All PAAD clinical, copy number variations (CNVs), simple nucleotide variations (SNVs), and mRNA expression data were retrieved from TCGA-assembler from the TCGA website35,36 and downloaded in September 2019. The validation dataset used to validate findings was from the International Cancer Genome Consortium (ICGC) (https://dcc.icgc.org/) using the Pancreatic Cancer Data Set. For transcriptome data, we obtained 177 samples and downloaded data for reading counts. Data were normalized by R package DESeq. For SNV data, we obtained a total of 175 samples, and the downloaded data was level 3 data processed by Mu Tect37. For CNV data, there were 183 samples processed by R package RTCGA. Here, the deletion referred to as the Segment Mean was less than 0.2, and the application that was considered as the Segment Mean was greater than 0.2. For clinical data, there were 185 samples after integrating the data and excluding samples with a survival time less than 90 days, leaving a total of 151 pancreatic cancer samples for further analysis.

The least absolute shrinkage and selection operator (LASSO) analysis

The LASSO method was introduced to identify important predictors of m5C regulatory genes using the R package glmnet as previously described38,39. It is a commonly used high-dimensional index regression method that sub-selects the m5C regulatory genes involved in PAAD patient prognosis by applying a penalty proportional to the contraction of the regression coefficient. Based on this method, we constructed m5C regulatory gene signatures with prognostic values, and calculated a risk score for each PAAD patient. All patients were divided into high-risk and low-risk groups with the median risk score as the cut-off score and used Kaplan–Meier curves to estimate the survival of PAAD patients in different groups.

Gene set enrichment analysis (GSEA)

GSEA is a computational method determining whether an a priori defined set of genes shows statistically significant, concordant differences between two biological phenotypes40. GSEA was provided by the JAVA program and downloaded from the website (http://software.broadinstitute.org). We divided all samples into two groups according to the median expression value of the DNMT3A gene. Gene sets with a normalized P < 0.05 and false discovery rate (FDR) < 0.25 were considered to be significantly enriched.

Statistical analysis

All statistical data were analyzed using SPSS 23 (IBM, Chicago, USA) and R language.
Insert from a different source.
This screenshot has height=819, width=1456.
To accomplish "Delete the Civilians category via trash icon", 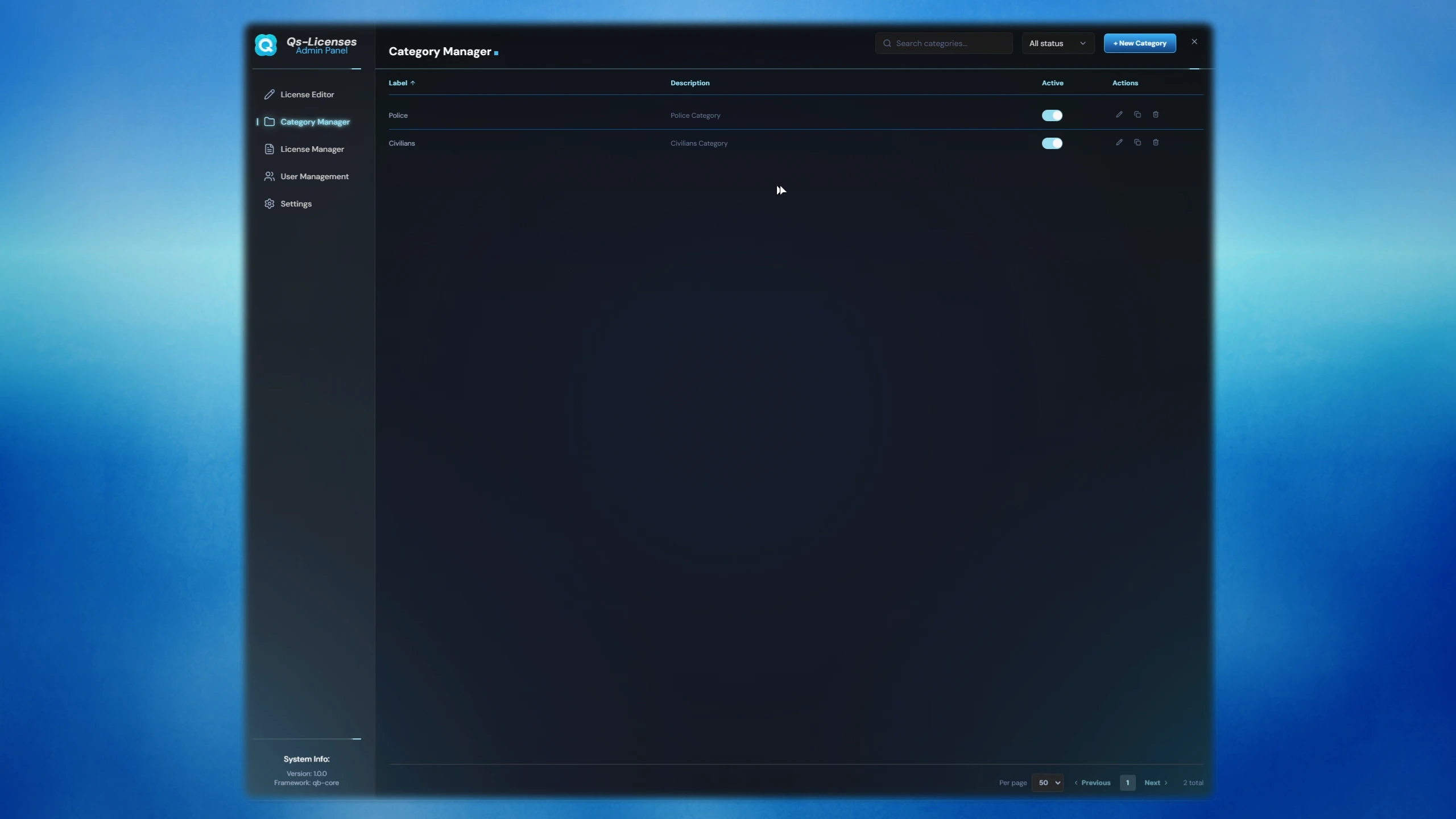I will [x=1155, y=142].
The association between CNV and SNV of m5C regulatory genes and clinicopathological characteristics were analyzed by Chi-square test. The association between three pancreatic cancer Kaplan–Meier curve and we used log-rank test to evaluate the prognosis value of alteration of m5C regulatory gene. All statistical results with a P-value less than 0.05 were considered significant.